Derivative Suit Seeks Recovery for LLC of Management Fees
In a derivative case, the plaintiff is actually asserting a claim that belongs to the company. If there is a recovery, it goes to the company and the derivative plaintiff only gets individually what may, or may not, be passed through to the equity members. The law even provides for an award of attorney’s fees in some derivative cases to encourage shareholders or members to police the business.
But there are procedural requirements, one of which is the requirement that the derivative plaintiff make a formal demand on the majority to address and act on wrongdoing, or prove that making such a demand would be futile.
Demand Not Excused and Case Dismissed
A decision from the New York Supreme Court in Danial v. Monasebian (N.Y. Supreme Oct. 11, 2016) demonstrates that the “demand requirement” requires either a clear demand, or clear reasons why the demand was futile. In that case, a member seeking to recover some $550,000 in payments that she alleged were wrongfully made to a company controlled by one of the managers was dismissed for failure to meet the demand requirements.
Danial was a member in of 260 West Managing Member LLC, which owned real estate. Under the company’s operating agreements, the mangers had the right to appoint a company controlled by one of the managers as the real estate manager of the property. In December 2013, the plaintiff demanded access to various financial records and ultimately brought suit alleging that the defendant had diverted $555,000 to a company that he controlled.
The Demand Requirement in LLC Derivative LItigation
The defendants moved to dismiss, arguing that plaintiff had not made a demand on the defendants, nor pleaded that making a demand would be futile. (The majority receiving a demand to sue the manager would be entitled to exercise its judgment about whether to bring the lawsuit. The majority is within its rights in responding to a demand if it investigates the claim in good faith and decides to do nothing further.)

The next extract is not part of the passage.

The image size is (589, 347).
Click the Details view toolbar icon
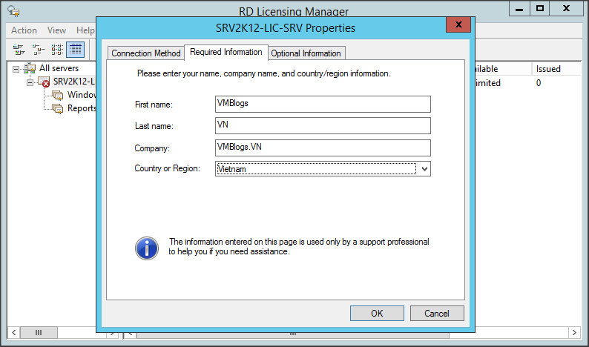coord(75,50)
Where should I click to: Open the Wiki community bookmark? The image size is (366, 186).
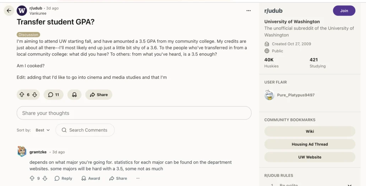coord(310,131)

The demand requirement, the court noted, “relieves courts of unduly intruding into matters of corporate governance by first allowing the directors themselves to address the alleged abuses.”
When Demand is Excused
The plaintiff alleged both that demand was futile and that its prior correspondence with the majority constituted a demand. The court began by reviewing the standards for demand futility:
Demand is deemed futile and thus excused in the following three situations when alleged with particularity by a plaintiff: 1) a majority of the board of directors either has a self-interest in the challenged transaction or is controlled by a self-interested director; 2) the board of directors did not fully inform themselves about the challenged transaction to a “reasonably appropriate” extent; and 3) the challenged transaction was so egregious that “it could not have been the product of sound business judgment.”
In order to meet the requirement for demand futility, the plaintiff must plead particularized facts that establish the circumstances excusing a demand. The plaintiff had failed to meet these requirements. The assertion that the board was under the control of one manager who was a target of the lawsuit was not supported by particularized facts. They court noted that no New York decision has inferred such control from the sole fact that they were family members.
The allegations of futility were also contrary to the authority granted by the operating agreement, since the management fees were authorized. Similarly, letters to the majority that did not demand a lawsuit did not meet the requirements for a demand.